Clifford Algebra Bundles to Multidimensional Image Segmentation

Abstract.We present a new theoretical framework for multidimensional image processing using Clifford algebras. The aim of the paper is to detect edges by computing the first fundamental form of a surface associated to an image. We propose to construct this metric in the Clifford bundles setting. A nD image, i.e. an image of dimension n, is considered as a section of a trivial Clifford bundle $$(CT(D), \widetilde{\pi}, D)$$ over the domain D of the image and with fiber $$Cl({\mathbb{R}}^n, \parallel\parallel_2)$$. Due to the triviality, any connection $$\nabla_1$$ on the given bundle is the sum of the trivial connection $$\widetilde{\nabla}_0$$ with ω, a 1-form on D with values in End(CT(D)).

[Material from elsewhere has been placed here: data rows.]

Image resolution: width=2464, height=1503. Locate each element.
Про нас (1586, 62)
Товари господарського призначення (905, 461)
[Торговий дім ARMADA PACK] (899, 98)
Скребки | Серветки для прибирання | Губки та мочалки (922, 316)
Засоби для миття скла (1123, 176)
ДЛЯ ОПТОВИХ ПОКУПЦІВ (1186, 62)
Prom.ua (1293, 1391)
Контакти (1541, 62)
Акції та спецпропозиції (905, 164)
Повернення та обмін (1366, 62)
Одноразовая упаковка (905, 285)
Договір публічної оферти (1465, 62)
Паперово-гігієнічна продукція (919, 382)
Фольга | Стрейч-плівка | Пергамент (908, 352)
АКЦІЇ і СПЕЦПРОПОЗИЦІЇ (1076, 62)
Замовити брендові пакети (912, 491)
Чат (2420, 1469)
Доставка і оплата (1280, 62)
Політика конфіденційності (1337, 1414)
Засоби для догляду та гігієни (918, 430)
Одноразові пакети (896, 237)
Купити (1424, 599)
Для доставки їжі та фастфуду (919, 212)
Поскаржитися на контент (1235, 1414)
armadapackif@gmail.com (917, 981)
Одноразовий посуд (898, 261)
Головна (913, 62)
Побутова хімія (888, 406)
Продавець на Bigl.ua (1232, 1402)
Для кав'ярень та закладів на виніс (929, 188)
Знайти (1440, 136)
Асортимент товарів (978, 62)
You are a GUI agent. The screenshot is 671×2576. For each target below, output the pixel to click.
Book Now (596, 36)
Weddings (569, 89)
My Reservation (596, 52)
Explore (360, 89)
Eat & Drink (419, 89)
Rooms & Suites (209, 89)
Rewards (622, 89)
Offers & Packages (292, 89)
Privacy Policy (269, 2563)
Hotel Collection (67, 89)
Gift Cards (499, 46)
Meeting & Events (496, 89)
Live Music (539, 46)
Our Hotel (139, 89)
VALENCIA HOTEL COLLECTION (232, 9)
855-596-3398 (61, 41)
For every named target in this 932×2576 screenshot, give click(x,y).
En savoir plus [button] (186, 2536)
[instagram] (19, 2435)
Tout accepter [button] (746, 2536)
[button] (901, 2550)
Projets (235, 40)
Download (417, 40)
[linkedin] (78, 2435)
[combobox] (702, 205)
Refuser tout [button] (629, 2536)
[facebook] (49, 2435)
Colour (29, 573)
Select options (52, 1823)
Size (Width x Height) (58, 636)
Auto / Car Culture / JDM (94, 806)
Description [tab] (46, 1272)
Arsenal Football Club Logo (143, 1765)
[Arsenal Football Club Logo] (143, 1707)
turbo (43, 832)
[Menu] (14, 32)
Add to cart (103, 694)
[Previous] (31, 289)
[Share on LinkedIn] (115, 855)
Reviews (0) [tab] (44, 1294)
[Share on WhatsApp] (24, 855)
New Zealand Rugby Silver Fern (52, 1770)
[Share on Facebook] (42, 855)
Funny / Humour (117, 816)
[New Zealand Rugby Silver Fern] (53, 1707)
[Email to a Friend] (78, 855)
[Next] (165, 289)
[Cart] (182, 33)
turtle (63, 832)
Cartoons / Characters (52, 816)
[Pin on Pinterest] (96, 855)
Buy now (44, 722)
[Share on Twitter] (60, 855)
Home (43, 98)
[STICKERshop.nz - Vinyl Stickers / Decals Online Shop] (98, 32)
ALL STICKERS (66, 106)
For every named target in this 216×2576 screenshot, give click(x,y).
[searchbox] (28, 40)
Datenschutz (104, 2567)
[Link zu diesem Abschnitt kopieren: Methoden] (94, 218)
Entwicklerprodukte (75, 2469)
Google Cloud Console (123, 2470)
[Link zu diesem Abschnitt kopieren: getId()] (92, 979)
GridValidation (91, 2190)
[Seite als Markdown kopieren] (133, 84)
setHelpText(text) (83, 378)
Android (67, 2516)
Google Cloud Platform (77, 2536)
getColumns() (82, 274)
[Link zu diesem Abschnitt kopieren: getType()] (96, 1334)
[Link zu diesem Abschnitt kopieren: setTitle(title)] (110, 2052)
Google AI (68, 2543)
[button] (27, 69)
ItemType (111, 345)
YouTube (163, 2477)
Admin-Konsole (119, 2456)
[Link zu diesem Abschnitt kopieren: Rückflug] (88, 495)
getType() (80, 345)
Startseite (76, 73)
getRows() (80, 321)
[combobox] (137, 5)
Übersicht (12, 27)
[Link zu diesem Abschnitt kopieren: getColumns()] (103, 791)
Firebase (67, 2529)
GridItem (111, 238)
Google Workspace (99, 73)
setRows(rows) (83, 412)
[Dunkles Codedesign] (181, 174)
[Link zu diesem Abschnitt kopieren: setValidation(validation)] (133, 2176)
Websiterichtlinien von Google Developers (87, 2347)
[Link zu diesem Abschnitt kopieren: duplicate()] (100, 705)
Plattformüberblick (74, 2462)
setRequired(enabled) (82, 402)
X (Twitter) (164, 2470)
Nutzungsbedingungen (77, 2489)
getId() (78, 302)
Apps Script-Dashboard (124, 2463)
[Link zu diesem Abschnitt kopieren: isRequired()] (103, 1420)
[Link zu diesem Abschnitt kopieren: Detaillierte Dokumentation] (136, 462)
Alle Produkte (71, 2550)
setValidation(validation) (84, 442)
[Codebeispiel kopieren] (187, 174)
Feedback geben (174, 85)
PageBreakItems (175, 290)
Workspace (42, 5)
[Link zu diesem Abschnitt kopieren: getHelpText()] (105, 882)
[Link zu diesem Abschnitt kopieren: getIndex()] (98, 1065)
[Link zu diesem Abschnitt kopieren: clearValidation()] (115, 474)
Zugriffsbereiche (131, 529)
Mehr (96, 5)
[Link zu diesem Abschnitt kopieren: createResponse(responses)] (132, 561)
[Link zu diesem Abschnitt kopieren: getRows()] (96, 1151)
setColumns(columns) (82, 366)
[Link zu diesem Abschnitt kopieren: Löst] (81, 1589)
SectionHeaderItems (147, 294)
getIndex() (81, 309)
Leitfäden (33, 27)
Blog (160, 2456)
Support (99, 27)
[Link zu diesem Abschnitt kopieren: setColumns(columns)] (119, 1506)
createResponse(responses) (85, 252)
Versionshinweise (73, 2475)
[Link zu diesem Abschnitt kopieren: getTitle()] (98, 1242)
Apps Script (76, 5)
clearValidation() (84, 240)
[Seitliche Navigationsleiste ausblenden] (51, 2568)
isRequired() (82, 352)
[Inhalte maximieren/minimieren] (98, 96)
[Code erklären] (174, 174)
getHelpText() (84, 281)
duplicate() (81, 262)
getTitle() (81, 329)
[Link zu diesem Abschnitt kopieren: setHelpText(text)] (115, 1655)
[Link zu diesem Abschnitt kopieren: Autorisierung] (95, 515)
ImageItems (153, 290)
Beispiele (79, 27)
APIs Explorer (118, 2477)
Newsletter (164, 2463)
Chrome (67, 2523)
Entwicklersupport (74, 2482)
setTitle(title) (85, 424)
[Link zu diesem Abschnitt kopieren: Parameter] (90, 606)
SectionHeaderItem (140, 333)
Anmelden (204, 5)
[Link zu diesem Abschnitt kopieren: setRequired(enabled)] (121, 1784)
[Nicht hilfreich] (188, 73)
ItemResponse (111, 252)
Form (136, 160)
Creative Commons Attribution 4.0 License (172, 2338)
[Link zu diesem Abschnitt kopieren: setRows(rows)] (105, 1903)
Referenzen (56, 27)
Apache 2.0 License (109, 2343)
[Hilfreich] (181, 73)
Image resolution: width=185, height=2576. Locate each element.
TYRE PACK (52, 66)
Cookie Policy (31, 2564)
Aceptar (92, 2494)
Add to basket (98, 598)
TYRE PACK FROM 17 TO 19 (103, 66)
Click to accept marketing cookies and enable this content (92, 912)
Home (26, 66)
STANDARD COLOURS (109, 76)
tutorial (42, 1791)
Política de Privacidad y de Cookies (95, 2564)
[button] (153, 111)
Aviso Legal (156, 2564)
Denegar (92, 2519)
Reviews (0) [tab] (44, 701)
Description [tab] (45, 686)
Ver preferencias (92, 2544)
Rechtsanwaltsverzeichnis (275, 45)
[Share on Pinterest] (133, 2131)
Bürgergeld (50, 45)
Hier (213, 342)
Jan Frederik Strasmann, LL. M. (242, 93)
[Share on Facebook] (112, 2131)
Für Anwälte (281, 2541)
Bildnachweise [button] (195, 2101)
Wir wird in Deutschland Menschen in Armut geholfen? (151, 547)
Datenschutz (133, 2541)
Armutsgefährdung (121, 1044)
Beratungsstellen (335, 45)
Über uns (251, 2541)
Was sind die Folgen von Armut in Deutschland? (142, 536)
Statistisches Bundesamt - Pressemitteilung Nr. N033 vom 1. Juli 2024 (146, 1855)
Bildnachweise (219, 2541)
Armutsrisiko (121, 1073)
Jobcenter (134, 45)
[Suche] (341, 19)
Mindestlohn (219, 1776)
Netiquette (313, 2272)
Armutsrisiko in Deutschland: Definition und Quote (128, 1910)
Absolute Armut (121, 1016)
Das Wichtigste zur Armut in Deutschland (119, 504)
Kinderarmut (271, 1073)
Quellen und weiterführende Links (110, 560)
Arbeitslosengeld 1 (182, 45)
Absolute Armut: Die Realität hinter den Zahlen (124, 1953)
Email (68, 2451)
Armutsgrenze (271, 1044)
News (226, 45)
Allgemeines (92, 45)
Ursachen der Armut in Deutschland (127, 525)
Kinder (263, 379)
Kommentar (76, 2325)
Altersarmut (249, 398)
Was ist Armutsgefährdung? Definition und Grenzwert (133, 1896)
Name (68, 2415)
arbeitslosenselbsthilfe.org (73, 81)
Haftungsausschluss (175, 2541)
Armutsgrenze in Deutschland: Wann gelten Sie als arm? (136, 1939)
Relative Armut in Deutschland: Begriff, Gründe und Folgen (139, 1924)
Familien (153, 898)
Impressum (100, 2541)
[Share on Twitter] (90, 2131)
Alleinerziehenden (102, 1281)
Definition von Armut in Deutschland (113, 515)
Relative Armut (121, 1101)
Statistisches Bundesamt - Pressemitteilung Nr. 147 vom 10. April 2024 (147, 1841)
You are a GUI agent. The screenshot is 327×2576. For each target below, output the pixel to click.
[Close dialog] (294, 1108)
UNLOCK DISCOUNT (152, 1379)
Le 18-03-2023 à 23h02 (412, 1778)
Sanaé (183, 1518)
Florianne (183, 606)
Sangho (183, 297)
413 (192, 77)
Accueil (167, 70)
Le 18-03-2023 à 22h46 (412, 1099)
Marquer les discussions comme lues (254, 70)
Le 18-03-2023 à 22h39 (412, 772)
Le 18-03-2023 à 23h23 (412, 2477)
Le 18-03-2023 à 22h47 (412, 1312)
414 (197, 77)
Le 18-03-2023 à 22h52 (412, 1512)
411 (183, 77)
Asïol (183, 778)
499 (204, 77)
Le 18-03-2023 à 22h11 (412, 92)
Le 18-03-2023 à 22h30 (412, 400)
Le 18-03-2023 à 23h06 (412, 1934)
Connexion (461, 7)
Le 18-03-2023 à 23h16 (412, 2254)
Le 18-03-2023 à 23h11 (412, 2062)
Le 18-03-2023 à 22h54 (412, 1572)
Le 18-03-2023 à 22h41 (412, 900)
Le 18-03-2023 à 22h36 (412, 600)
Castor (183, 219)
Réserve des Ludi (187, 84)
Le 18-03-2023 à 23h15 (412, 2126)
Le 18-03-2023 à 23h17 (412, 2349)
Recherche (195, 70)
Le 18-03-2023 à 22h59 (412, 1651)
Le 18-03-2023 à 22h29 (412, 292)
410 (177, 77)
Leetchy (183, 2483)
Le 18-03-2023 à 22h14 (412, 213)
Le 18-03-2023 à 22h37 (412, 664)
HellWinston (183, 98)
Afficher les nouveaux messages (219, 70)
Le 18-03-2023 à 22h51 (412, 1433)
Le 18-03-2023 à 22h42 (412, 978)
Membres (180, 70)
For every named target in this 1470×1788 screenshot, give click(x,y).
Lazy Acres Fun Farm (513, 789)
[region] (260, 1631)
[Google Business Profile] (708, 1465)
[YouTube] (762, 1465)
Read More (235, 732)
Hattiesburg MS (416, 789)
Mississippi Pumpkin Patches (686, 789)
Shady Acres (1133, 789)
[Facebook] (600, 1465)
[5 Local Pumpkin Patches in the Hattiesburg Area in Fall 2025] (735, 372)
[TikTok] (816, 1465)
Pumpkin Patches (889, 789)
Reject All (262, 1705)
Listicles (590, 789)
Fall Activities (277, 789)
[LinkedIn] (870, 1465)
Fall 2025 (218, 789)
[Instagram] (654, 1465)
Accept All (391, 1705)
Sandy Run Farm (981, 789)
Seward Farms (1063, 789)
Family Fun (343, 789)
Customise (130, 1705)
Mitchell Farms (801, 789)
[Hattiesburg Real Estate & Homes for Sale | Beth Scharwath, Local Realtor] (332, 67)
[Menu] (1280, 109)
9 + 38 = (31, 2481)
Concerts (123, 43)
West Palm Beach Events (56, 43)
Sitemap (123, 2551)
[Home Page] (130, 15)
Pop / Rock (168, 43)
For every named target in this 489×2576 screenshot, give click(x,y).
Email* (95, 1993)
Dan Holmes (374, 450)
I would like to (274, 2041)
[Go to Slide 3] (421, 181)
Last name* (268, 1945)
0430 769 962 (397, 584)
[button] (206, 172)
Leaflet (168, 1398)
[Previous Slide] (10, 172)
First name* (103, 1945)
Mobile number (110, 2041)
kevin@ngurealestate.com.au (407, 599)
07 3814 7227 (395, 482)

We show that varying ω and derivating well-chosen sections with respect to $$\nabla_1$$ provides all the information needed to perform various kind of segmentation. We present several illustrations of our results, dealing with color (n=3) and color/infrared (n=4) images. As an example, let us mention the problem of detecting regions of a given color with constraints on temperature; the segmentation results from the computation of $$\nabla_1(I) = \widetilde{\nabla}_0(I) + (dx+dy)\otimes\mu{I}$$, where I is the image section and μ is a vector section coding the given color.